| |
| Posted by H. S. Teoh in reply to Alexandru Ermicioi | PermalinkReply |
|
H. S. Teoh
Posted in reply to Alexandru Ermicioi
| On Fri, Apr 08, 2022 at 01:50:01PM +0000, Alexandru Ermicioi via Digitalmars-d wrote:
> On Wednesday, 6 April 2022 at 09:41:52 UTC, RazvanN wrote:
> > ...
> It may be a dumb and already discussed question, but what's the problem of making rc counted structs mutable only?
>
> In this way, you won't have the dilemma of circumventing the immutable/const system, to just increment the counter, or any metadata.
>
> Note: the payload of rc struct, may be const or immutable if needed.
[...]
In theory, this would IMO be the right approach. However, it does hamper usability. For example, you could no longer write:
auto myFunc(in RC!Data data) { ... }
but you'd have to write instead:
auto myFunc(RC!(const(Data)) data) { ... }
because RC!... has to remain always mutable.
Some of the nice implicit conversions would also no longer work as
desired, e.g., RC!Data would not implicitly convert to RC!(const(Data)),
where with GC'd data, Data* implicit converts to const(Data)*. This
asymmetry makes metaprogramming harder to work with RC.
Things get worse once you have nested structures, e.g.:
struct SubData {...}
struct S {
RC!SubData data;
}
Now you couldn't pass S to anything that takes const, because transitivity of const would force RC!SubData to be const(RC!SubData), which breaks the refcounting mechanism.
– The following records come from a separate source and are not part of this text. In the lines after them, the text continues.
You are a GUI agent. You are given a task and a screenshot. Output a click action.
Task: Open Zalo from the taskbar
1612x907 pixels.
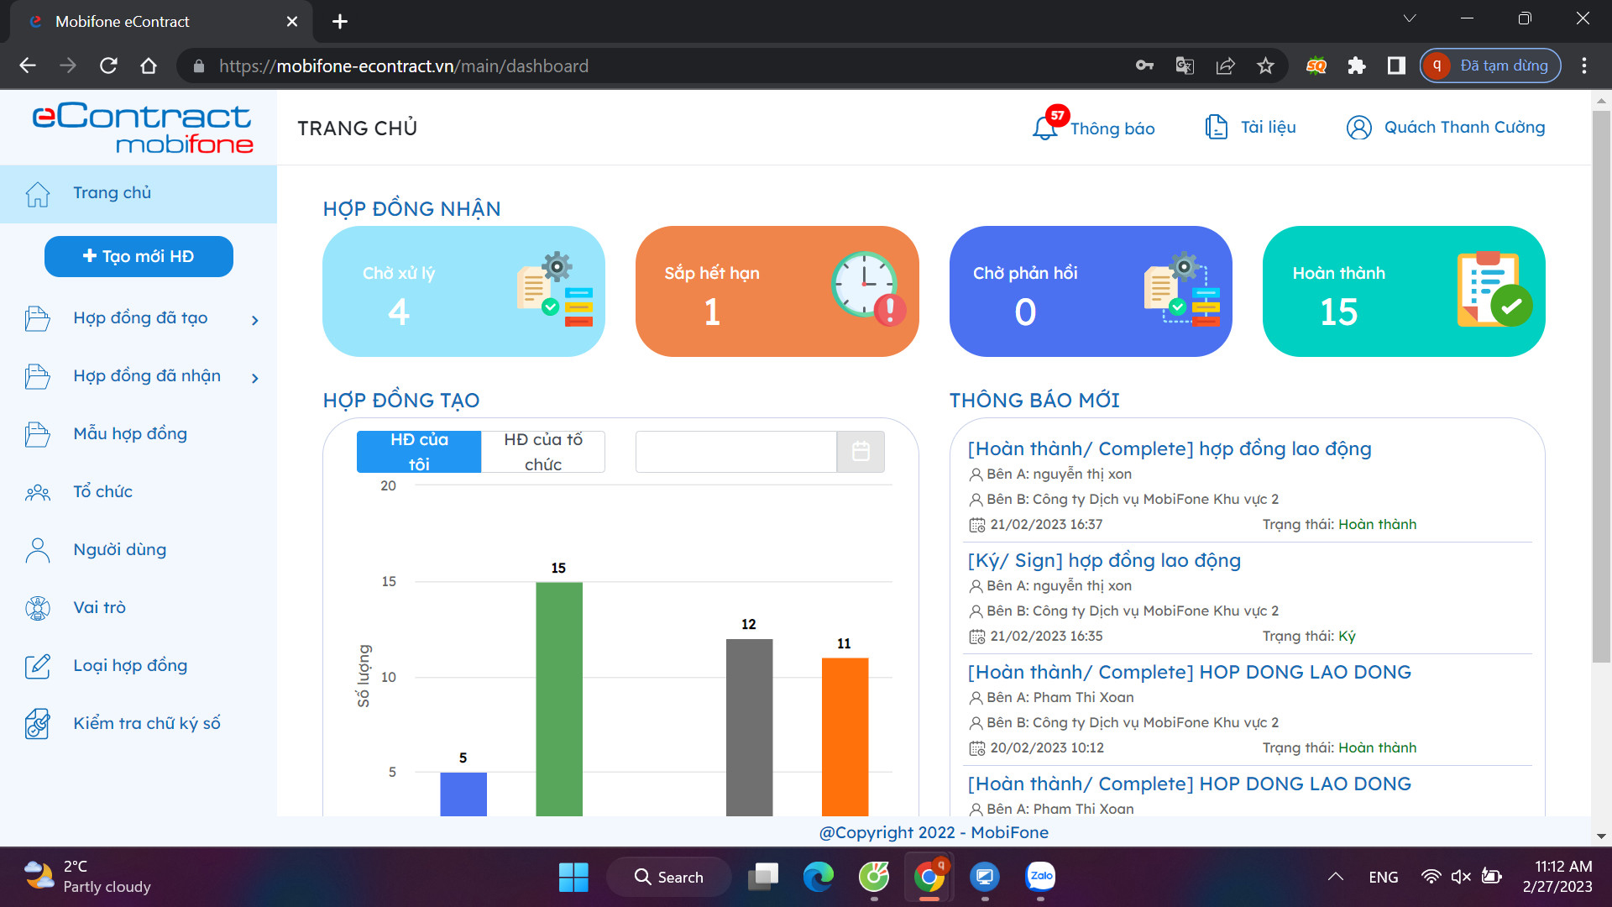click(x=1040, y=877)
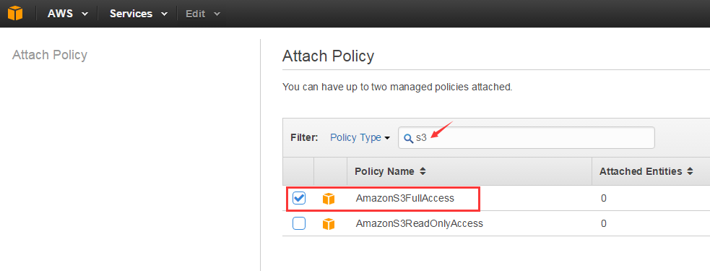Image resolution: width=710 pixels, height=271 pixels.
Task: Select Attach Policy in left sidebar
Action: point(50,55)
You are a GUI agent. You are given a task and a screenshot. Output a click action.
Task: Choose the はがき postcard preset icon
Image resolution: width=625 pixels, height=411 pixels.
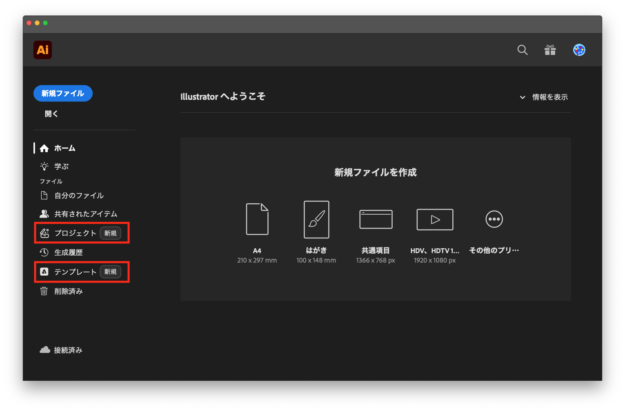(316, 219)
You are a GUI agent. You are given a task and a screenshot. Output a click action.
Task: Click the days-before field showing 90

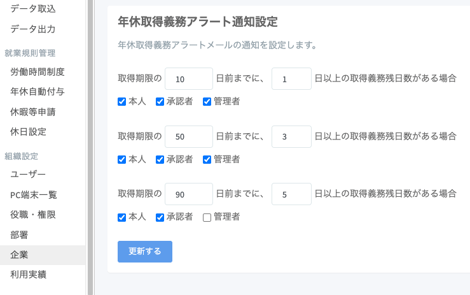pyautogui.click(x=188, y=195)
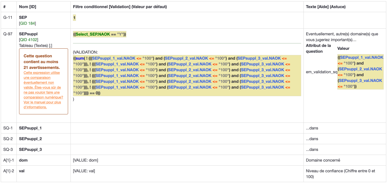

Basically, once you have RC!xxx in any subpart of your data structure, it "reverse-infects" the entire data structure with mutable, because you can no longer use const on any containing part of the structure, since it would break RC.
Basically, unless you have a hack like __mutable, you basically have to throw out const/immutable entirely from your data structures once any part of it involves RC.
T
--
Век живи - век учись. А дураком помрёшь.